自然(個我の感性)への内在(束縛)と超越(自由)

2019年07月26日 | 忍耐論2(苦痛甘受の忍耐)
2-3-5-2. 自然(個我の感性)への内在(束縛)と超越(自由)
 忍耐は、不快・苦痛にする。快不快のもとに生きる個我の自然状態において、この快の欲求を抑制し、自然的には排除される不快・苦痛を受け入れ甘受するのが忍耐である。その忍耐の対象の快不快、欲求や反欲求はすべて個我のうちにある。かつこれを甘受する忍耐も同様にこの個我にあって自らがその自然状態を超越しようとする営為である。抑制する主体は、個我のうちの個の意志であり、抑制されるのも、個我のうちの快不快の自然である。

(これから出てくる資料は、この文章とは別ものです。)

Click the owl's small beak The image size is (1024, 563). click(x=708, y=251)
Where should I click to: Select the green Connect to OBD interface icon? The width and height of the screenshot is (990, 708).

 生きる個我は、身体をもって個別実在として存在する。身体反応を必須とする快不快の感情は、この個我の根本的な様態になる。個我の自然は、快不快をもって動く個別身体存在としてある。動物的な生のレベルのみではなく、高度の精神的な営為も、個我のそれとしては、その身体反応の感情をもっている。個我に有益なら快、有害なら不快・苦痛の反応をし、それにしたがうことで個我の存在は自然的に営まれている。だが、同時にひとの個我のうちには普遍性・合理性・客観性・全体を見渡す理性・知性があり、これによって単なる動物的自然存在を超えた生き方をするものでもある。
 その個我の自然的な快不快にしたがう営為が理性からみて合理性を欠いている場合、ひとは、この快不快にしたがわず、理性的に生きることができる。快とその欲求は自然的には受け入れたいものだが、これが不都合なら抑止できる。回避したい不快・苦痛も、必要ならこれを反自然的に甘受できる。忍耐できるのである。
 忍耐は、快を抑制し不快・苦痛を受け入れる反自然・超自然の営為として、個我自然から自由である。動物も忍耐することがあるが、それは、より大きな快のために、あるいは、大きな不快回避のために、小さな快を抑制したり小さな不快を受け入れるだけのことで、自然のうちでの自然的選択として忍耐があるだけである。自然に埋没した状態での忍耐にとどまる。因果必然の自然のなかに動物はとどまる。だが、ひとは、この自然自体を超越しこれから自由になる形での忍耐をとりうる。自身の求めるものを自由に目的として立てて、因果を利用しつつ目的論的にことを展開する。場合によれば、因果(苦痛=原因は、即、これの回避=結果にと結ぶ自然)を中断して目的の方向にと転回していく(苦痛を回避せず持続させ反自然的に目的とするものへと結んでいく)。自然的な快のためにではなく、自然を超越した精神的な価値(お金とか名誉など)を目的にして自然的不快を甘受する。
 ひとの忍耐は、真理なり善の価値のために、自然的な快の価値を放棄し不快という反価値を甘受する。もちろん、自然的には、快不快のもとにあって、これに常々したがっているのではある。忍耐が反自然的に苦痛を忍ぶとしても、その苦痛を苦痛として、できれば排除したいと感じている。その点では、忍耐するとしても、あくまでも個我の自然に属しつづけている。だが、他方で、その自然的苦痛を排除せず甘受するのが忍耐であり、超自然的反自然的に振舞うことでその忍耐は成り立っている。嫌いな、通常は出会うのも避けているような相手であっても、その主張が正義にかなっておれば、この人のいう事を感情的には不愉快に思いつつも、理性的な個我は、受け入れる。忍耐は、自然個我に束縛されつつ個我からの自由を得ているのだといいうるであろう。
 個我においても、合理的な理性のみの支配する場面もある(満腹状態で好きなお菓子を等分する場合)。そこでは、忍耐は無用である。忍耐が登場する場面は、理性的普遍や全体に道理があるのに、個我の快不快の自然が反対するところにある(空腹状態で好きなお菓子を等分する場合)。快不快の感情的な個我を、理性的全体・普遍の立場から、抑制する忍耐である。ひとの忍耐は、理性の意志を貫徹するためにこれに逆らう感性的な快不快のあり方を抑制し、この個我の自然感性に反自然的なものを強いる。不快を持続的に受け入れ、欲求・快を抑止する。個我が反理性的に振舞おうとするところで、超自然的に理性意志を貫徹する、人間的忍耐である。個我のうちにあって個我を超えたものとして、ひとの忍耐はある。